Hallucination rate is the percentage of AI outputs that contain false or fabricated information presented as fact. The model isn't lying. It doesn't know it's wrong. That's what makes it a real problem.
For product managers building on top of AI, hallucination rate isn't a hypothetical concern. It's a metric you have to track.
How PMs measure it
You can't measure hallucination rate automatically unless you have ground truth to check against. The most common approach is human evaluation: sample AI outputs, verify them against a known source, and record the failure rate.
If you're building AI-generated summaries of customer feedback, pull a sample, read the originals, and check whether the summary invented any claims. Over time, you build a benchmark.

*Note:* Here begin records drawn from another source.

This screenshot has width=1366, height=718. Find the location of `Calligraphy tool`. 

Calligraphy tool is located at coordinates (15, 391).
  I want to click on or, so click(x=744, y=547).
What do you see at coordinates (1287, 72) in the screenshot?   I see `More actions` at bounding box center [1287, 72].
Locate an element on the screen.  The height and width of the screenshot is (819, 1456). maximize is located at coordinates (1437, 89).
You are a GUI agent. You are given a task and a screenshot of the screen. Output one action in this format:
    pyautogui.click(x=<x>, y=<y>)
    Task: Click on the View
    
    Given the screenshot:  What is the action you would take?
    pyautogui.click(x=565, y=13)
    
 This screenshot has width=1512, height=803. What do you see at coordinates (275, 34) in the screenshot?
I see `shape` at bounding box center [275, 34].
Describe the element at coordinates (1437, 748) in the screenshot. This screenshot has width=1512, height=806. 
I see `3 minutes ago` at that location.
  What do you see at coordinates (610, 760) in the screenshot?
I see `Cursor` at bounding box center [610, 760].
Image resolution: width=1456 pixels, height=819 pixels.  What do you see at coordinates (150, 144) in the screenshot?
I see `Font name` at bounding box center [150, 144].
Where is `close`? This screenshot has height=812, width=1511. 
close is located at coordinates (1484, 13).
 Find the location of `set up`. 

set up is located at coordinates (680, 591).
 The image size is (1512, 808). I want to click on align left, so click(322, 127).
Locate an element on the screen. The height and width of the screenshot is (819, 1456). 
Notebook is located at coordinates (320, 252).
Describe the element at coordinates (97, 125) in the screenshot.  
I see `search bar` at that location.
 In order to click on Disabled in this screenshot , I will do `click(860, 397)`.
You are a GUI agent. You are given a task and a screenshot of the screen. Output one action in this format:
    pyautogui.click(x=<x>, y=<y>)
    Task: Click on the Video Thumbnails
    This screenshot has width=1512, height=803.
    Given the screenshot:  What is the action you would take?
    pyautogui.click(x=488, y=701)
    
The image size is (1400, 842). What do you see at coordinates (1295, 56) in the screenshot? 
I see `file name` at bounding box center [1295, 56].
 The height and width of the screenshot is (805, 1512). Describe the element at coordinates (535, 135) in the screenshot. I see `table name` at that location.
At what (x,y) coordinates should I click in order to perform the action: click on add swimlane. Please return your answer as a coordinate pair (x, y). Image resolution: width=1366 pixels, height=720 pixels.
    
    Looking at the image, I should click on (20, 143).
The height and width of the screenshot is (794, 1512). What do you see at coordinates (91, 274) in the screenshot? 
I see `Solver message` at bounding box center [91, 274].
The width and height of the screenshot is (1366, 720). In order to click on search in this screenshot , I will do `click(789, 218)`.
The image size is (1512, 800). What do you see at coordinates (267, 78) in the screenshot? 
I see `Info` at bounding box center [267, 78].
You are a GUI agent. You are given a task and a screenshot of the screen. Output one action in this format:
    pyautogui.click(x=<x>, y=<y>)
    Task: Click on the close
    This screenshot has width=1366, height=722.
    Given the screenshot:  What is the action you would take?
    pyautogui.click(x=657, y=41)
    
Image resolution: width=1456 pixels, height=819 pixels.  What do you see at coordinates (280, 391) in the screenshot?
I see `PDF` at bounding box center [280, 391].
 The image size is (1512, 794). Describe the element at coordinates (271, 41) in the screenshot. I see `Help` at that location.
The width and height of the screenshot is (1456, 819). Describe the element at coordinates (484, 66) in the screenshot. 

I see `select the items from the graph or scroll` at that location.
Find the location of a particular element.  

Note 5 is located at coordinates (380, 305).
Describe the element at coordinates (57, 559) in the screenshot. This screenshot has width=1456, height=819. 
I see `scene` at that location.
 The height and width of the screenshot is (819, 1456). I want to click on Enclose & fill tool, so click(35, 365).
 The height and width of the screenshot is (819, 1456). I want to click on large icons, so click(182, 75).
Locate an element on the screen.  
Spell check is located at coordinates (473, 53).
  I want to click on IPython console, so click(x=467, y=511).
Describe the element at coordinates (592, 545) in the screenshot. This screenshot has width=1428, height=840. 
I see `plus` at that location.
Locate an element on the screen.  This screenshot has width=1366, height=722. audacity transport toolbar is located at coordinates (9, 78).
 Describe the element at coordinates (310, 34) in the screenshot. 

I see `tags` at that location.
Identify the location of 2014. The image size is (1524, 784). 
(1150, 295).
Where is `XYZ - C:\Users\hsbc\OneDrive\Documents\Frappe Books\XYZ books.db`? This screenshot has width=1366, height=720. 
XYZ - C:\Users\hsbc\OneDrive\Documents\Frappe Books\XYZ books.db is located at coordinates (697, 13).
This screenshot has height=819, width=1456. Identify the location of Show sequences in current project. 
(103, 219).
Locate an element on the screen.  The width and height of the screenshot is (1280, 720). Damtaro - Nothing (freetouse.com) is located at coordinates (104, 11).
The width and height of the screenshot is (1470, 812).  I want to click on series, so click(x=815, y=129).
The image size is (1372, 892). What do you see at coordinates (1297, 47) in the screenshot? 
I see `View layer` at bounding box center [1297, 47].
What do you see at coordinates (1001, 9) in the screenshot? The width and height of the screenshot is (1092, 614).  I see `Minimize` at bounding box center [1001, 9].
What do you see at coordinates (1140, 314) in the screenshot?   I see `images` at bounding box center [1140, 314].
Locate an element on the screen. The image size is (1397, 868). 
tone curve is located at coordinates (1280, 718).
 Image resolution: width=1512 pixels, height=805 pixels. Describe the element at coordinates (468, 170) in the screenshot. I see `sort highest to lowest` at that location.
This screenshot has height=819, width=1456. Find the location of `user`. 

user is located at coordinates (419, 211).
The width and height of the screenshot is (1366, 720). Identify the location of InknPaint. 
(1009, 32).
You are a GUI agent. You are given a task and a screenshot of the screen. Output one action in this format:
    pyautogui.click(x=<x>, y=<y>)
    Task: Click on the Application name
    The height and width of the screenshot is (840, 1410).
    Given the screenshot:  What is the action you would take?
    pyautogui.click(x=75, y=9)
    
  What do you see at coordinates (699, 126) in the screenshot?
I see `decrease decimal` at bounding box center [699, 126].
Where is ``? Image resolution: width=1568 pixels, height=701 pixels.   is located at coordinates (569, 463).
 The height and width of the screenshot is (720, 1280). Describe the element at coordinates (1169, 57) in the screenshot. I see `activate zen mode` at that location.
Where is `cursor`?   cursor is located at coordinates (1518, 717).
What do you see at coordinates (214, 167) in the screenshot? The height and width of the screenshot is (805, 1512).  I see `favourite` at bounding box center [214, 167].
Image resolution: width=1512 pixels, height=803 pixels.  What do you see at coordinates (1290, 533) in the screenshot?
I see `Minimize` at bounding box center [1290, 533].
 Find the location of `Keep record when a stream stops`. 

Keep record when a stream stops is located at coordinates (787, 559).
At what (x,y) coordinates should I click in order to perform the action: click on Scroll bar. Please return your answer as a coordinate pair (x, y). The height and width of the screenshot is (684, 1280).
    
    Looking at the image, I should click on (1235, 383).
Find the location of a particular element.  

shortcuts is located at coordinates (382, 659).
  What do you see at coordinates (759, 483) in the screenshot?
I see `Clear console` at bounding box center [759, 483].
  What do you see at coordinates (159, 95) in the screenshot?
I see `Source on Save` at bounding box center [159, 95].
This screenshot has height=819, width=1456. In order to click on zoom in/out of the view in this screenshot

Some teams use a secondary AI call to evaluate the first, an LLM-as-judge pattern. It's faster than manual review, but you're trusting a model to catch another model's mistakes, which has its own failure modes.
Why PMs care
Hallucination isn't just a technical metric. It's a trust metric. If users catch your AI feature saying something false once, they second-guess it forever.
The acceptable rate depends entirely on the stakes. Summarizing feature requests? Users will tolerate an occasional slip. Generating legal text? Zero tolerance.
Set your acceptable rate before you ship. Then instrument for it. "We'll watch it after launch" is not a plan.